Problem to solve: Going down the data below, set down exactly the line with "Toggle Přepsat nastavení" and each line after it through the line with "The width and"; no other lines.

Excerpted records section start

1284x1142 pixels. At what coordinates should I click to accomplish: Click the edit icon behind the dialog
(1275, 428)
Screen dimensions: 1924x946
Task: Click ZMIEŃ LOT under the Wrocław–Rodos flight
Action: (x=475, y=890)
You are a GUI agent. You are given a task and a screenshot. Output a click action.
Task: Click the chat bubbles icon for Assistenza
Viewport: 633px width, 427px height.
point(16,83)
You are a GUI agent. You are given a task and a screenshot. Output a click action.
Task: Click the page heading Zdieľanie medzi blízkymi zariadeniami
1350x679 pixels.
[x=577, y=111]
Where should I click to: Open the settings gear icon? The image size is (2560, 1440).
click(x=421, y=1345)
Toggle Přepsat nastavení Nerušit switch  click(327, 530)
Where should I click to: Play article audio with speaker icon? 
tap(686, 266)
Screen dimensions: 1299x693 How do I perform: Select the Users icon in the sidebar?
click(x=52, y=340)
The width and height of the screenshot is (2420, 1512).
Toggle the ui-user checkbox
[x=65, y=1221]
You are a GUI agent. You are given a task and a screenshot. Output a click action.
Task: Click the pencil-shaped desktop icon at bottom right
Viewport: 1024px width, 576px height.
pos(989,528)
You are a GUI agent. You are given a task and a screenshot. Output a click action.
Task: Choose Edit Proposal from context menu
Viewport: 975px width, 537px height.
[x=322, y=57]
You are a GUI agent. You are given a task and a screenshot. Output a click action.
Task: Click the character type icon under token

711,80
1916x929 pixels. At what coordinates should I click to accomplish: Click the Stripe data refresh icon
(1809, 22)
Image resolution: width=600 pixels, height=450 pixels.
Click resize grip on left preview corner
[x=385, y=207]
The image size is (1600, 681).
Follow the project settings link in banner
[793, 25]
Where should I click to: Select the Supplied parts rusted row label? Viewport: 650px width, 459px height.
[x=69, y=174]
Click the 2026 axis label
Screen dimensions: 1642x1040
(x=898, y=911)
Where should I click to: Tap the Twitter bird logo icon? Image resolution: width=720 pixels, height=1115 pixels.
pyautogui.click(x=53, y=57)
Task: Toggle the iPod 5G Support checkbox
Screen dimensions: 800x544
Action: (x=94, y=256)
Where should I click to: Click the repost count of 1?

Excerpted records section end

Your solution:
Toggle Přepsat nastavení Nerušit switch  click(327, 530)
Where should I click to: Play article audio with speaker icon? 
tap(686, 266)
Screen dimensions: 1299x693 How do I perform: Select the Users icon in the sidebar?
click(x=52, y=340)
The width and height of the screenshot is (2420, 1512).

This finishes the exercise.